Physical risk — Physical risk is challenging to evaluate, but there are tools that can help. As an example, our Climate Research Team has created a tool that uses location data for more than 10,000 public companies and several thousand securities. The team has evaluated the physical risk of about 92% and 71% of the market value of the S&P 500 and MSCI ACWI, respectively, as of the end of 2023.
For sovereigns, the NGFS scenarios, which have been enhanced with more robust modeling of chronic and acute physical risk, can be leveraged. They may enable a holistic view of a portfolio should the net-zero targets fall short and physical climate-change risks accelerate. From an alpha potential standpoint, we think it will be important to be exposed to countries with the ability to adapt and with the lowest impact on GDP from climate change.

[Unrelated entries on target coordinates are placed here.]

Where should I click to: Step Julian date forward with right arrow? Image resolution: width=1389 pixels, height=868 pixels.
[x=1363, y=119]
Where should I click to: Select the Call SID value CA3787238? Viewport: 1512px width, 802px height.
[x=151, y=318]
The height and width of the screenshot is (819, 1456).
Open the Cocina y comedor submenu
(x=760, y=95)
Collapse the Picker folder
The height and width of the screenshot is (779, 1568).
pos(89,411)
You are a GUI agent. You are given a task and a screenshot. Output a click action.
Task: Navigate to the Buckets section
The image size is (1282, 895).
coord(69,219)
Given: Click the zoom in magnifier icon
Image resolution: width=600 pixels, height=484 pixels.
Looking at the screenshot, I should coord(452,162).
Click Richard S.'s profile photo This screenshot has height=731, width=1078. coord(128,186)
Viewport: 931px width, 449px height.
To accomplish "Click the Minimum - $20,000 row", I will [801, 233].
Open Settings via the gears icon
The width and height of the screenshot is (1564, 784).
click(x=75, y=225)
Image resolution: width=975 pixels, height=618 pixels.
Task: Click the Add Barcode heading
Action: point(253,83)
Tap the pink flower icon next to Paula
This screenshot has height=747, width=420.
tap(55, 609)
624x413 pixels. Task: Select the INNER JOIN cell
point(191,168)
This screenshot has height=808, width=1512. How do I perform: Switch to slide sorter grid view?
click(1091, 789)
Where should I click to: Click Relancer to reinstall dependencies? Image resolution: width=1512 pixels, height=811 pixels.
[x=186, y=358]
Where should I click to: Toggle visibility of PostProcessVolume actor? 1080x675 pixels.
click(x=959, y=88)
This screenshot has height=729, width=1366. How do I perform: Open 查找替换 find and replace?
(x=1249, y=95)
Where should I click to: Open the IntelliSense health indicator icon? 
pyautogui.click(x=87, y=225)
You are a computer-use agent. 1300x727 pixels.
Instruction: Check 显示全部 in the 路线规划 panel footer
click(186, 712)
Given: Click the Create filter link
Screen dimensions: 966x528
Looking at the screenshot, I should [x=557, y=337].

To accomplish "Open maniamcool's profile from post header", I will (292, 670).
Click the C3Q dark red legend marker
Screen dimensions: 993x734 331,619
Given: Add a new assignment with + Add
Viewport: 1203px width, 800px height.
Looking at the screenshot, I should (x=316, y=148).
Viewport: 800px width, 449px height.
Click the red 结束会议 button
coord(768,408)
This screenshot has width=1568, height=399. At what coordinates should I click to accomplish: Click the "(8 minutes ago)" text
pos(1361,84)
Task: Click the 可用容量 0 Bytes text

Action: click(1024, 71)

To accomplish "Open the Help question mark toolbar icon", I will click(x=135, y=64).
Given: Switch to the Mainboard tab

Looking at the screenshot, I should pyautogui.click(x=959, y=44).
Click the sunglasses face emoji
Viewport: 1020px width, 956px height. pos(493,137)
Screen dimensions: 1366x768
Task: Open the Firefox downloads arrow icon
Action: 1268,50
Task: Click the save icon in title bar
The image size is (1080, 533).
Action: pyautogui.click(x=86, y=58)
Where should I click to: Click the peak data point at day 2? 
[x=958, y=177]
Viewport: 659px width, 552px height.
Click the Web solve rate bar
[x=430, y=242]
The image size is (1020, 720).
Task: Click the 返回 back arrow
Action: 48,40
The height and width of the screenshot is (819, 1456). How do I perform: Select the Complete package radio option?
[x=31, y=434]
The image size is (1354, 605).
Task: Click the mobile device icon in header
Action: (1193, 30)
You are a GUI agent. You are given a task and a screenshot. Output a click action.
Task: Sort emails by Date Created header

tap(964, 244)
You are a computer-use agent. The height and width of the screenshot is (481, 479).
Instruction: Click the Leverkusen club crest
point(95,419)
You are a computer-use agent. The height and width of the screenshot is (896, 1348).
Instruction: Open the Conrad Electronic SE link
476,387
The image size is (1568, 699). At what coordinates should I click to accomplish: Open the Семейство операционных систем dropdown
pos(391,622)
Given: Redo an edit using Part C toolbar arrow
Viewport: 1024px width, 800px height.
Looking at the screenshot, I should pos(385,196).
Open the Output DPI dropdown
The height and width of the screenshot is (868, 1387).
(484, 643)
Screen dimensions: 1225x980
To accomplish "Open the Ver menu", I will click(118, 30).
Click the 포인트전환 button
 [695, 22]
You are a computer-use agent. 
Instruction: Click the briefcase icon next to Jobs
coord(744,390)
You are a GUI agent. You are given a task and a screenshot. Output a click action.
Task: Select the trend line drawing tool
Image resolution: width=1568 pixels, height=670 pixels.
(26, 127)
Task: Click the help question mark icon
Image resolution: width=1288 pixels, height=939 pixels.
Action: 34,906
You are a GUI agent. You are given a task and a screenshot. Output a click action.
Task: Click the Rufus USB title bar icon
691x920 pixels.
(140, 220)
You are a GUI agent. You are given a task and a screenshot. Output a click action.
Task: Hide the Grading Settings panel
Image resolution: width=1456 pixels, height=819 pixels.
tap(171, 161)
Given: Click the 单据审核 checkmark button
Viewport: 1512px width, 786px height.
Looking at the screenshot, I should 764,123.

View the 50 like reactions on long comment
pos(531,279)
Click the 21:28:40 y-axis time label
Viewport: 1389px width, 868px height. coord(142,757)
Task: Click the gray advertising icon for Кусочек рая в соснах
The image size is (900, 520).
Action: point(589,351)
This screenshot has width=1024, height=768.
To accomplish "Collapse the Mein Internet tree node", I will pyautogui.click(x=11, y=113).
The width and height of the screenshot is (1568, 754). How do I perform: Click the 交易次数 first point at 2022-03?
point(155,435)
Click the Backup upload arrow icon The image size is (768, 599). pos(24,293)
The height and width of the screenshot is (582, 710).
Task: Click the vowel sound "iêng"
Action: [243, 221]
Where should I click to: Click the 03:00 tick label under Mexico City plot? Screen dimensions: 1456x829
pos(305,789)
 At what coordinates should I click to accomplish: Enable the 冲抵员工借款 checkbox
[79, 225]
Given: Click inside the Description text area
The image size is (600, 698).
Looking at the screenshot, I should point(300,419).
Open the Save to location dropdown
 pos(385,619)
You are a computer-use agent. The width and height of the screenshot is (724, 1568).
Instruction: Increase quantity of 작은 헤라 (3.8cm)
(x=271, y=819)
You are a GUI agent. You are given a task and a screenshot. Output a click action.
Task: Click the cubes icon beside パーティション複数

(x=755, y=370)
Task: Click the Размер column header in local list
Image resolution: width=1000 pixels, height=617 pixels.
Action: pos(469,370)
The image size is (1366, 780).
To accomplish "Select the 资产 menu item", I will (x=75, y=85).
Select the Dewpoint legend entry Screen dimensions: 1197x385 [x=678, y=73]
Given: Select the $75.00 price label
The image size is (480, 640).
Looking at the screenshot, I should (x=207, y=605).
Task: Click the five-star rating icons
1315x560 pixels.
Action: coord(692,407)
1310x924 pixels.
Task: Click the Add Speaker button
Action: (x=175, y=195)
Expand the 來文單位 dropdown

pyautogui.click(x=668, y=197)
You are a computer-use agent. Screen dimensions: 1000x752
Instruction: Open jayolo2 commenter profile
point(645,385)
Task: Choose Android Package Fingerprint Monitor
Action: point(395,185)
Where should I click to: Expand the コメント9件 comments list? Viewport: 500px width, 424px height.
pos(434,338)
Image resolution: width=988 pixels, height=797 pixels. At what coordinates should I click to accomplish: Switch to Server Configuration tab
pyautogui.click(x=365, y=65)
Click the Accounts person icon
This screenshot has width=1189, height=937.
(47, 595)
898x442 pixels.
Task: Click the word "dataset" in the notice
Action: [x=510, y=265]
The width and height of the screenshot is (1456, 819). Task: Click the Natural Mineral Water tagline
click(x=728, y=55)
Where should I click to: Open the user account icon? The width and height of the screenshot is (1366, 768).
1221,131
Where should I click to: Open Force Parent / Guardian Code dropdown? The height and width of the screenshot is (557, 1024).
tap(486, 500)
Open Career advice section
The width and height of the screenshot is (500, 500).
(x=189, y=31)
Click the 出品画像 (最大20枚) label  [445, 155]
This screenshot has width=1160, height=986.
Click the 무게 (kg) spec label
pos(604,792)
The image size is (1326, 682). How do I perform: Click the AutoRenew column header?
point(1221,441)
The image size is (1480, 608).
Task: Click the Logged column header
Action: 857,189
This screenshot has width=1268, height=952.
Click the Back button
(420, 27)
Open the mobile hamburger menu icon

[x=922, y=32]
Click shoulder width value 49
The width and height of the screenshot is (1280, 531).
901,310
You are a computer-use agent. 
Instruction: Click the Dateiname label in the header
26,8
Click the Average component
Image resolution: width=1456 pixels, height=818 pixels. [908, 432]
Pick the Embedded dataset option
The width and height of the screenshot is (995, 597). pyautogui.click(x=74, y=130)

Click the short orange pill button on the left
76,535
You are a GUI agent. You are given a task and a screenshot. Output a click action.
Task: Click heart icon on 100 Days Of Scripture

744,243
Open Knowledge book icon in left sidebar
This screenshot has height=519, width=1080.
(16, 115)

Data availability for different issuers — To provide a sense of the tools and data available across issuers, Figure 1 shows some of the key carbon footprint metrics discussed for a number of equity and fixed income indices. Not surprisingly, there is less coverage for the high-yield fixed income universe, where issuers are further down the market-cap spectrum. The table also highlights the different WACI methodologies investors should be aware of when looking at corporate versus sovereign indices. Within the sovereign space, the choice of the production method or the consumption method of calculating carbon intensity can influence the output and portfolio-level exposures. Being aware of the choices and assumptions behind each metric used to assess a carbon footprint is important, especially if the metrics will be used to inform allocation decisions or as an input to any optimization process.